À Montreux, le jazz est représenté par l'excellent dialogue entre le saxophoniste Charles Lloyd et le pianiste Michel Petrucciani. Au cours de la même soirée, deux formations proposent chacune leur vision de l'Afrique. L'une, celle de Dollar Brand, sereine et chaleureuse dans ses mélopées venues tout droit de ses villages. L'autre, celle de l'AACM, plus violente, plus fantasmée, expression d'un peuple coupé de ses racines et qui les réinvente dans un rêve tumultueux.

L'exemple de Montreux, éclectique, ouvert sur toutes les musiques de rythme (rock, jazz, blues, gospel, Brésil, Afrique, Amérique), est suivi par d'autres. À Reims, en mai, les « musiques de traverses » proposaient des expériences passionnantes entre jazz et rock. Tandis que le festival de Nancy donnait la parole à la salsa, aux rythmes africains, au blues et au funk, en même temps qu'au jazz avec Sun Ra, Max Roach et Michel Petrucciani. Des noms que l'on retrouve le même mois (octobre) à Paris pour un festival plus traditionnel. Pour la première fois, les manifestations musicales se doublent dans la capitale d'un événement photographique : la présentation, au musée d'Art moderne, d'une exposition brossant un portrait du monde du jazz, avec ses grands solistes et quelques aspects de l'environnement qui l'a vu naître.

Perfection instrumentale

Aujourd'hui, le jazz semble connaître un regain de popularité en France et dans le monde. Les styles évoluent vers une perfection instrumentale de plus en plus appréciée. Le jeune trompettiste Wynton Marsalis, présent à Montreux, à Paris et à Nancy, est un brillant exemple de cette nouvelle tendance, à l'opposé des outrances du free d'il y a quinze ans. Cette maîtrise du jeu, dans une démarche expérimentale constante, a fait la joie des amateurs de Miles Davis (en mai), qui demeure, avec Sun Ra, le symbole d'un jazz en perpétuelle fusion.

Miles Davis
L'initiateur

On le voyait à Paris, juste après la guerre, hanter les caves de St-Germain-des-Prés. Il avait pour amis Jean-Paul Sartre, Boris Vian, Juliette Gréco... Il apportait un vent nouveau dans un monde qui ne connaissait alors du jazz que le très officiel style New Orleans prôné par Hugues Panassié et le Hot Club de France. Certains l'écoutèrent, d'autres lui jetèrent la pierre. Un cinéaste, Louis Malle, le remarqua et lui fit écrire la musique de son film, Ascenseur pour l'échafaud. Miles Davis quitta l'ombre des caves et recueillit les faveurs d'un public pourtant difficile.

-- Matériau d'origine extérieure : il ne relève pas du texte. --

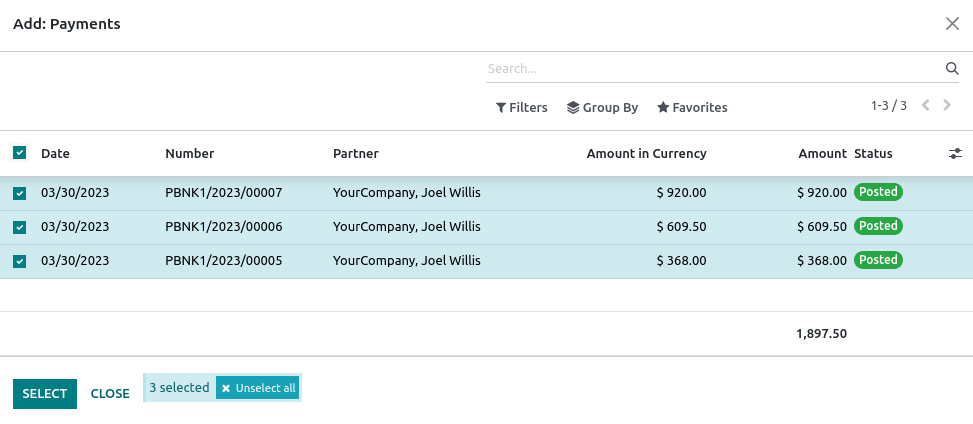This screenshot has width=973, height=424.
Task: Sort by the Amount in Currency header
Action: (646, 154)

Aujourd'hui, Miles n'a guère changé. Musicien révolutionnaire, il ne s'est pas contenté de bouleverser les formes établies. Il a aussi créé toute une génération, qui, de John Coltrane à Keith Jarrett, a inscrit le jazz dans une perspective moderne, lui a permis de continuer à aller de l'avant, de ne pas s'endormir sur ses propres clichés. Personnage difficile, Miles Davis est sans doute la seule véritable star produite par le jazz d'après guerre. Sans renier le moindre de ses choix, en imposant ses éclats et la puissance de son génie inventif, il a su conquérir un public très large, du rocker au puriste du jazz. Parce que, peut-être aussi, il est l'un des derniers artistes à savoir surprendre.

Alain Dister

La vie littéraire

Foisonnement et initiatives

La saison littéraire sépare les prix d'un millésime de ceux du millésime suivant. On peut parler pour 1983 d'une année Grasset, l'écho des récompenses 1982 ayant retenti sur tout le premier semestre de l'année 1983. La loi Lang mise en application le 1er janvier 1982 compte toujours autant d'adversaires que de partisans ; la production littéraire se maintient et on aurait plutôt tendance à noter une certaine qualité.

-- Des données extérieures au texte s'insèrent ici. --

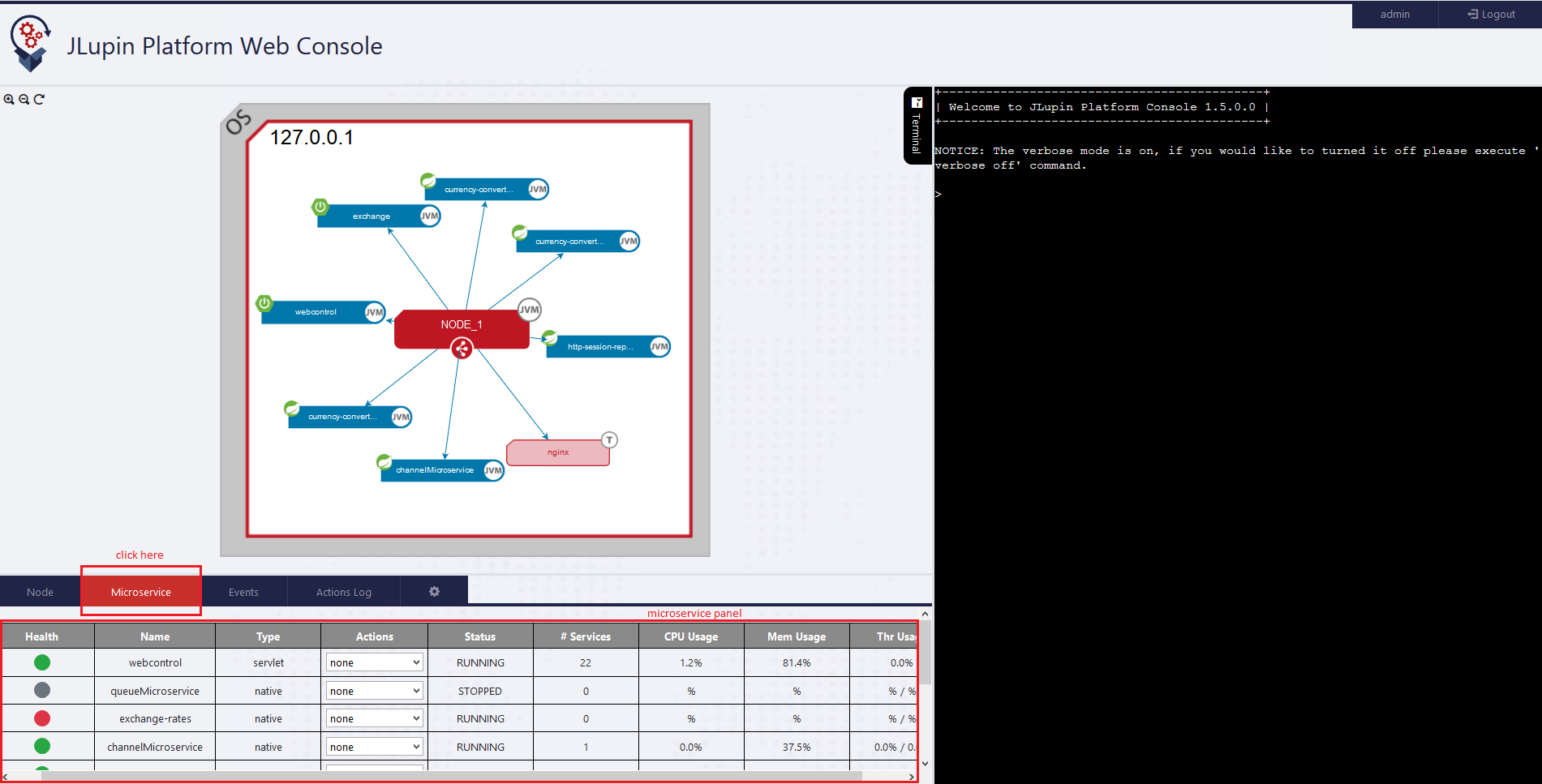This screenshot has width=1542, height=784.
Task: Click the zoom out magnifier icon
Action: click(24, 99)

Les éditeurs savent de mieux en mieux fabriquer des ouvrages, qu'ils émanent de maisons prestigieuses ou de petites maisons aux capacités financières limitées mais à l'esprit inventif. On voit même d'anciens petits frapper de plus en plus fréquemment à la porte du succès et acquérir un profil plus étoffé comme Belfond ou Balland. Les éditeurs se rencontrent entre professionnels et n'hésitent pas à aller au-devant du public : Salon du livre (15-20 avril) ; performances poétiques de Pierre Seghers au TNP et au Théâtre de la Ville ; Foire d'Alger (21-30 septembre), lieu de rencontre entre le monde arabe et le monde occidental ; Salon de Francfort (12-17 octobre), qui distingue Manès Sperber, l'illustre écrivain, élève d'A. Adler et ami de Malraux.

Prix littéraires

Nobel : William Golding, écrivain britannique (6-X-83).